### Challenge
Substitute "drop-down list" for every "dropdown" in the entries below, and reproduce them with nothing else changed.

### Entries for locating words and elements
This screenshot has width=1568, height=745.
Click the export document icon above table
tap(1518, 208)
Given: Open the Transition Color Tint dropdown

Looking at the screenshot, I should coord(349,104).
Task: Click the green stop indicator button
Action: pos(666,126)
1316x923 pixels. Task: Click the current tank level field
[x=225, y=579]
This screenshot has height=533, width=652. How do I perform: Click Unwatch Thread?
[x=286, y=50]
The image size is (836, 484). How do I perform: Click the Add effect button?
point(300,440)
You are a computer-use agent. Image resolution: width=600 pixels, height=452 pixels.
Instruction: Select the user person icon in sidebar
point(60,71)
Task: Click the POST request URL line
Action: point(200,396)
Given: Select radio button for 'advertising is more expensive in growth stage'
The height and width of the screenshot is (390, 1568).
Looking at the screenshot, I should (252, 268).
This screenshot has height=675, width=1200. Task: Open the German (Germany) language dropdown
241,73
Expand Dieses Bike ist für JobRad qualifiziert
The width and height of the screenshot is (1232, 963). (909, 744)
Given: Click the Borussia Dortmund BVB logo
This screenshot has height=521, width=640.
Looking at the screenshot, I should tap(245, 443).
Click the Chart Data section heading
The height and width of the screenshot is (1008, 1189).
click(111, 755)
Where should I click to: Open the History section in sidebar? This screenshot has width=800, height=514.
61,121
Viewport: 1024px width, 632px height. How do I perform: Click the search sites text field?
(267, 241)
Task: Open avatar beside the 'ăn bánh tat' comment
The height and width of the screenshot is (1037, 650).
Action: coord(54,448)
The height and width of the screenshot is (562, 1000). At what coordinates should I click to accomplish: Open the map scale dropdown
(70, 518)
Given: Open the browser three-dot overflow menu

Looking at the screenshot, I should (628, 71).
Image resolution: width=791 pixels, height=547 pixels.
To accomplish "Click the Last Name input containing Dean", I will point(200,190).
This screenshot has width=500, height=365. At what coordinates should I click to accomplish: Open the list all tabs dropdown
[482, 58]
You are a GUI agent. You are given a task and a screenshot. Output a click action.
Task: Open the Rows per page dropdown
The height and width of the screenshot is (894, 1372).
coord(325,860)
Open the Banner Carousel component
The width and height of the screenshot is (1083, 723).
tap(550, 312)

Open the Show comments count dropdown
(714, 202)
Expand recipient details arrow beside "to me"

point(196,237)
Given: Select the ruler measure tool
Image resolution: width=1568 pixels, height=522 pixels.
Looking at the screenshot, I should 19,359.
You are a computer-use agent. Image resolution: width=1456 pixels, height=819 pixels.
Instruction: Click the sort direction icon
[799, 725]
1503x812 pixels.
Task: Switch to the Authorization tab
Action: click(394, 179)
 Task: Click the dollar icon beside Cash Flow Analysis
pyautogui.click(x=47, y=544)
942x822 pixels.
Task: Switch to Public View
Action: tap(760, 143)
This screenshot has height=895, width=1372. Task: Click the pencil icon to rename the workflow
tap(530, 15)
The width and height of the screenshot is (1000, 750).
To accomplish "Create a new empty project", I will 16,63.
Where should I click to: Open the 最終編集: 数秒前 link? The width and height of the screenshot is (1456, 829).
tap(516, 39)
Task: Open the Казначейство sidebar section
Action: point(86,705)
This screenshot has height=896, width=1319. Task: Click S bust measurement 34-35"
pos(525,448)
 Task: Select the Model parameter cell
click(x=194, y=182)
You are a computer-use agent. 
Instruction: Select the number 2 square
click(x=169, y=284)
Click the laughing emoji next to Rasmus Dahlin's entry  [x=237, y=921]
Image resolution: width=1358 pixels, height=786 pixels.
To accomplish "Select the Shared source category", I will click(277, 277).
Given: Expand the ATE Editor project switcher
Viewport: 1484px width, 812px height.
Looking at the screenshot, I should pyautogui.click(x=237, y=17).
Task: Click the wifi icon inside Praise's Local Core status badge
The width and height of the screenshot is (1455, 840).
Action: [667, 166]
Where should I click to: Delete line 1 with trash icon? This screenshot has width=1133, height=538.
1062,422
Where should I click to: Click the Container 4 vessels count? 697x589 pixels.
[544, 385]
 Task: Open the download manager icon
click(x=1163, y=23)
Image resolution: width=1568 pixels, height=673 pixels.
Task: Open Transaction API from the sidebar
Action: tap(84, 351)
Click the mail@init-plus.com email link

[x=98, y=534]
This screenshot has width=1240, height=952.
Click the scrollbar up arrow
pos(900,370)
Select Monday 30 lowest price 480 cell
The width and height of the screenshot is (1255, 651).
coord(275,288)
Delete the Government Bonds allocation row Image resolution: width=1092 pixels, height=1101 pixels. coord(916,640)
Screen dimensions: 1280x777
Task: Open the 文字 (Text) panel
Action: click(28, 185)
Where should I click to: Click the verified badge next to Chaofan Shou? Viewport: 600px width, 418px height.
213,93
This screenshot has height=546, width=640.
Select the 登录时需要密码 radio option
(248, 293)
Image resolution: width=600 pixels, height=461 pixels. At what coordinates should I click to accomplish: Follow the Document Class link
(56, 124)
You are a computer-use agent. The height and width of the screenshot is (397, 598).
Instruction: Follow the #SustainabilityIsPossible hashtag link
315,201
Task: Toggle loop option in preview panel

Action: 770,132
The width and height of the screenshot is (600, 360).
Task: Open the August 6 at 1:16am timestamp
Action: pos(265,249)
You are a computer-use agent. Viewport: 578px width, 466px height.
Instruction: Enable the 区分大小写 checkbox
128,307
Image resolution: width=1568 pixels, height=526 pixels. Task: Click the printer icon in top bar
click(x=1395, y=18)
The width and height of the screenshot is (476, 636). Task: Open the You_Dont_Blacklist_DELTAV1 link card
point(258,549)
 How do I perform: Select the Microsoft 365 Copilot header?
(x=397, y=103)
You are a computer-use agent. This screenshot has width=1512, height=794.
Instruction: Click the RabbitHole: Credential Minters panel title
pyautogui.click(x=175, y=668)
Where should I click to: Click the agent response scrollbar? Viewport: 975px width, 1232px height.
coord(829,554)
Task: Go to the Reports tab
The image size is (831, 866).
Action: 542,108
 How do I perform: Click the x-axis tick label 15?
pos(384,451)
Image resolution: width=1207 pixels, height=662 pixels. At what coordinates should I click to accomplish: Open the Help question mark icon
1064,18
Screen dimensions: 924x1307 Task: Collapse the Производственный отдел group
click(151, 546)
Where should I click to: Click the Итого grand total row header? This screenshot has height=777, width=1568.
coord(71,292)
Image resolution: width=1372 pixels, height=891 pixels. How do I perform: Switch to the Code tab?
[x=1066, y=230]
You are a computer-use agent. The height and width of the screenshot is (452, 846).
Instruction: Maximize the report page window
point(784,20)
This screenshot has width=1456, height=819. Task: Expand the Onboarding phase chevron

### Output
This screenshot has width=1568, height=745.
Click the export document icon above table
tap(1518, 208)
Given: Open the Transition Color Tint drop-down list

Looking at the screenshot, I should coord(349,104).
Task: Click the green stop indicator button
Action: pos(666,126)
1316x923 pixels. Task: Click the current tank level field
[x=225, y=579]
This screenshot has height=533, width=652. How do I perform: Click Unwatch Thread?
[x=286, y=50]
The image size is (836, 484). How do I perform: Click the Add effect button?
point(300,440)
You are a computer-use agent. Image resolution: width=600 pixels, height=452 pixels.
Instruction: Select the user person icon in sidebar
point(60,71)
Task: Click the POST request URL line
Action: point(200,396)
Given: Select radio button for 'advertising is more expensive in growth stage'
The height and width of the screenshot is (390, 1568).
Looking at the screenshot, I should (252, 268).
This screenshot has height=675, width=1200. Task: Open the German (Germany) language drop-down list
241,73
Expand Dieses Bike ist für JobRad qualifiziert
The width and height of the screenshot is (1232, 963). (909, 744)
Given: Click the Borussia Dortmund BVB logo
This screenshot has height=521, width=640.
Looking at the screenshot, I should tap(245, 443).
Click the Chart Data section heading
The height and width of the screenshot is (1008, 1189).
click(111, 755)
Where should I click to: Open the History section in sidebar? This screenshot has width=800, height=514.
61,121
Viewport: 1024px width, 632px height. How do I perform: Click the search sites text field?
(267, 241)
Task: Open avatar beside the 'ăn bánh tat' comment
The height and width of the screenshot is (1037, 650).
Action: coord(54,448)
The height and width of the screenshot is (562, 1000). At what coordinates should I click to accomplish: Open the map scale drop-down list
(70, 518)
Given: Open the browser three-dot overflow menu

Looking at the screenshot, I should (628, 71).
Image resolution: width=791 pixels, height=547 pixels.
To accomplish "Click the Last Name input containing Dean", I will point(200,190).
This screenshot has width=500, height=365. At what coordinates should I click to accomplish: Open the list all tabs drop-down list
[482, 58]
You are a GUI agent. You are given a task and a screenshot. Output a click action.
Task: Open the Rows per page drop-down list
The height and width of the screenshot is (894, 1372).
coord(325,860)
Open the Banner Carousel component
The width and height of the screenshot is (1083, 723).
tap(550, 312)

Open the Show comments count drop-down list
(714, 202)
Expand recipient details arrow beside "to me"

point(196,237)
Given: Select the ruler measure tool
Image resolution: width=1568 pixels, height=522 pixels.
Looking at the screenshot, I should 19,359.
You are a computer-use agent. Image resolution: width=1456 pixels, height=819 pixels.
Instruction: Click the sort direction icon
[799, 725]
1503x812 pixels.
Task: Switch to the Authorization tab
Action: click(394, 179)
 Task: Click the dollar icon beside Cash Flow Analysis
pyautogui.click(x=47, y=544)
942x822 pixels.
Task: Switch to Public View
Action: tap(760, 143)
This screenshot has height=895, width=1372. Task: Click the pencil icon to rename the workflow
tap(530, 15)
The width and height of the screenshot is (1000, 750).
To accomplish "Create a new empty project", I will 16,63.
Where should I click to: Open the 最終編集: 数秒前 link? The width and height of the screenshot is (1456, 829).
tap(516, 39)
Task: Open the Казначейство sidebar section
Action: point(86,705)
This screenshot has height=896, width=1319. Task: Click S bust measurement 34-35"
pos(525,448)
 Task: Select the Model parameter cell
click(x=194, y=182)
You are a computer-use agent. 
Instruction: Select the number 2 square
click(x=169, y=284)
Click the laughing emoji next to Rasmus Dahlin's entry  [x=237, y=921]
Image resolution: width=1358 pixels, height=786 pixels.
To accomplish "Select the Shared source category", I will click(277, 277).
Given: Expand the ATE Editor project switcher
Viewport: 1484px width, 812px height.
Looking at the screenshot, I should pyautogui.click(x=237, y=17).
Task: Click the wifi icon inside Praise's Local Core status badge
The width and height of the screenshot is (1455, 840).
Action: [667, 166]
Where should I click to: Delete line 1 with trash icon? This screenshot has width=1133, height=538.
1062,422
Where should I click to: Click the Container 4 vessels count? 697x589 pixels.
[544, 385]
 Task: Open the download manager icon
click(x=1163, y=23)
Image resolution: width=1568 pixels, height=673 pixels.
Task: Open Transaction API from the sidebar
Action: tap(84, 351)
Click the mail@init-plus.com email link

[x=98, y=534]
This screenshot has width=1240, height=952.
Click the scrollbar up arrow
pos(900,370)
Select Monday 30 lowest price 480 cell
The width and height of the screenshot is (1255, 651).
coord(275,288)
Delete the Government Bonds allocation row Image resolution: width=1092 pixels, height=1101 pixels. coord(916,640)
Screen dimensions: 1280x777
Task: Open the 文字 (Text) panel
Action: click(28, 185)
Where should I click to: Click the verified badge next to Chaofan Shou? Viewport: 600px width, 418px height.
213,93
This screenshot has height=546, width=640.
Select the 登录时需要密码 radio option
(248, 293)
Image resolution: width=600 pixels, height=461 pixels. At what coordinates should I click to accomplish: Follow the Document Class link
(56, 124)
You are a computer-use agent. The height and width of the screenshot is (397, 598).
Instruction: Follow the #SustainabilityIsPossible hashtag link
315,201
Task: Toggle loop option in preview panel

Action: 770,132
The width and height of the screenshot is (600, 360).
Task: Open the August 6 at 1:16am timestamp
Action: pos(265,249)
You are a computer-use agent. Viewport: 578px width, 466px height.
Instruction: Enable the 区分大小写 checkbox
128,307
Image resolution: width=1568 pixels, height=526 pixels. Task: Click the printer icon in top bar
click(x=1395, y=18)
The width and height of the screenshot is (476, 636). Task: Open the You_Dont_Blacklist_DELTAV1 link card
point(258,549)
 How do I perform: Select the Microsoft 365 Copilot header?
(x=397, y=103)
You are a computer-use agent. This screenshot has width=1512, height=794.
Instruction: Click the RabbitHole: Credential Minters panel title
pyautogui.click(x=175, y=668)
Where should I click to: Click the agent response scrollbar? Viewport: 975px width, 1232px height.
coord(829,554)
Task: Go to the Reports tab
The image size is (831, 866).
Action: 542,108
 How do I perform: Click the x-axis tick label 15?
pos(384,451)
Image resolution: width=1207 pixels, height=662 pixels. At what coordinates should I click to accomplish: Open the Help question mark icon
1064,18
Screen dimensions: 924x1307 Task: Collapse the Производственный отдел group
click(151, 546)
Where should I click to: Click the Итого grand total row header? This screenshot has height=777, width=1568.
coord(71,292)
Image resolution: width=1372 pixels, height=891 pixels. How do I perform: Switch to the Code tab?
[x=1066, y=230]
You are a computer-use agent. The height and width of the screenshot is (452, 846).
Instruction: Maximize the report page window
point(784,20)
This screenshot has width=1456, height=819. Task: Expand the Onboarding phase chevron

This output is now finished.